But El-Erian's analysis is simplistic and incomplete. Brazil's turmoil results from inconsistent policymaking and lack of credibility. Vaguely defined circuit breakers will not help. The urgent need is to apply damage control measures and send signals of positive policies to be adopted in the future. Damage control might include reserve-selling direct intervention in exchange markets and capital controls if outflows cannot be stopped by outright interventions in spot and futures markets. Policy signaling would involve rigorous adherence to Brazil's Fiscal Responsibility Law, which envisages ceilings for public sector debt. Public sector debt limits would prevent harmful excesses such as those caused by recent Treasury lending to public banks, as discussed in my recent PIIE Policy Brief , a type of quasi-fiscal dominance of monetary policy.
Brazil's threat of a crash does not resemble the multiple equilibria crisis El-Erian describes. Rather, the country is caught in a more traditional trap classified by economists in the category of "first generation crisis models." Brazil is running a nominal deficit of nearly 7 percent of GDP resulting from several years of fiscal mismanagement. That deficit will increase as its recession worsens and interest rates rise to lower runaway inflation. Budget rigidities that make fiscal consolidation overly dependent on tax hikes also prevent the deficit from falling: Rising taxes will likely hurt the economy, which will in turn reduce revenue collection.
The central bank, over the last several years, has stepped up its regular repo operations above and beyond what would be normally required for liquidity management. This year alone, these operations have amounted to a loss in the central bank's books of some 1.1 percent of GDP. Put differently, the central bank has been acquiring Treasury bills in excess of what liquidity management would entail. This suggests that the central bank has been actively financing the Treasury, a situation that is commonly referred to as fiscal dominance and is one reason why markets have lost faith in the government's ability to deliver any type of circuit breaker as described by El-Erian. Add to that the fiscal cost of operations of the Brazilian Development Bank (BNDES)—discussed in my Policy Brief —alongside political dysfunction, and all the elements are in place for a first-generation crisis, one without multiple equilibria, one where turbulence happens because policies are bad and the government has lost any semblance of credibility.

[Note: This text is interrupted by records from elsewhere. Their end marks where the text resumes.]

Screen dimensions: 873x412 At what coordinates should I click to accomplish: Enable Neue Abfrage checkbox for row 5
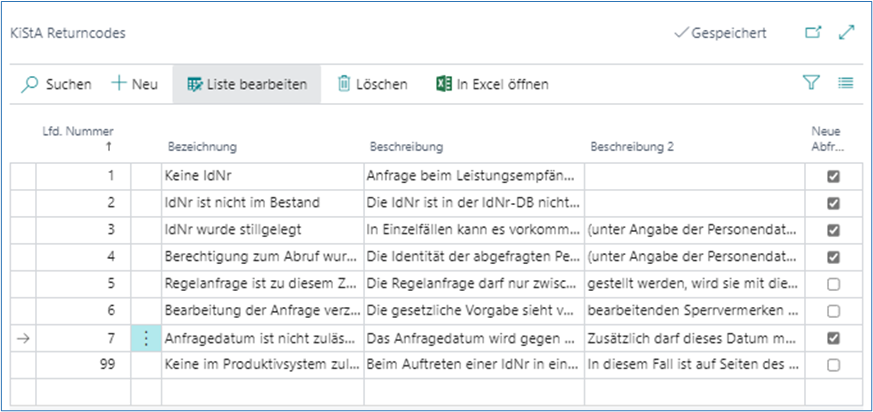click(833, 285)
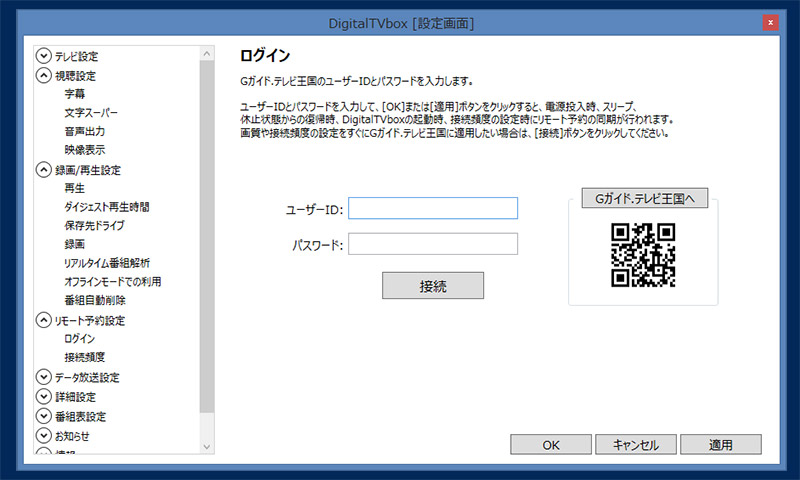Image resolution: width=800 pixels, height=480 pixels.
Task: Focus the パスワード text box
Action: pos(432,244)
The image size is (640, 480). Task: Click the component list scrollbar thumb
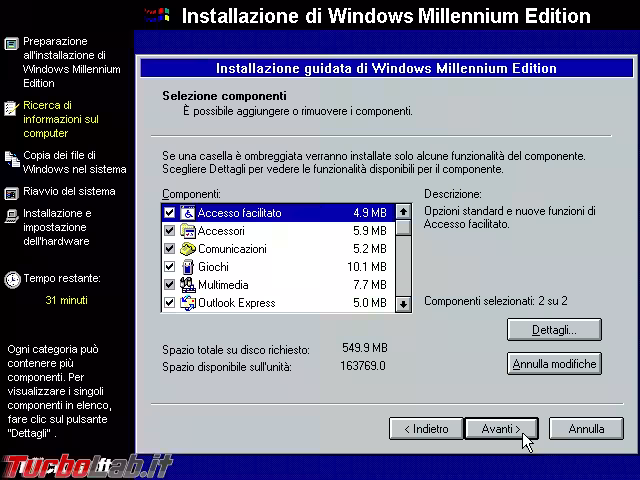point(403,228)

In Brazil's favor, the country has a floating exchange rate regime and (thus far) plenty of reserves. Some of that stock of reserves can be used to halt the kind of currency devaluation that would stretch private sector balance sheets. The public sector does not hold much foreign-currency–denominated debt. Corporate foreign exchange–denominated debt in Brazil has increased considerably in recent years, however. Although most companies appear to be properly "hedged," there is no telling the amount of damage that sharp and uncontrolled devaluation could inflict. Petrobras, the gigantic state-controlled energy corporation that is at the heart of the country's bribery scandal, has $120 billion in dollar-denominated debt. If it needs to be rescued, Brazil's $370 billion in reserves will have to be tapped.

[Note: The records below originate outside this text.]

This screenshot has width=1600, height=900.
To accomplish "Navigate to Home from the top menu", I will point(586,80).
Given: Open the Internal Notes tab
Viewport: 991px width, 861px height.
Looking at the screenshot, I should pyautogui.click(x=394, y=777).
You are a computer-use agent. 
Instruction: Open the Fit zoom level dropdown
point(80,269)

What are the options for Brazil? With interest rates at 14.25 percent, there is unfortunately little room for further rate hikes. With short-term domestic rates at these levels and global interest rates at close to zero, one would be hard pressed to argue that remedies used in the 1990s—specifically abrupt interest rate hikes of a high order of magnitude—would make a big impact on reversing capital outflows. If market pressures continue unabated and exchange interventions are ineffective, Brazil might well need to resort to capital controls. A further credit downgrade might follow, and the stage would be set for the type of inevitable crash that many economists imagined they would no longer see. While a crisis cannot be fully avoided—arguably, it is already happening—the government could still take some action to instill confidence. A strong commitment to prudent fiscal management over the medium term might help attenuate market turbulence even if the government's hands are tied in the short run by political dysfunction. Instituting debt limits as discussed above would be a good start; Poland's experience is testament to how fiscal credibility can be enhanced through their adoption. In Brazil's case, debt limits have an additional advantage: They would send the right medium-term signals without being as overtly unpopular as the other measures and reforms the country desperately needs.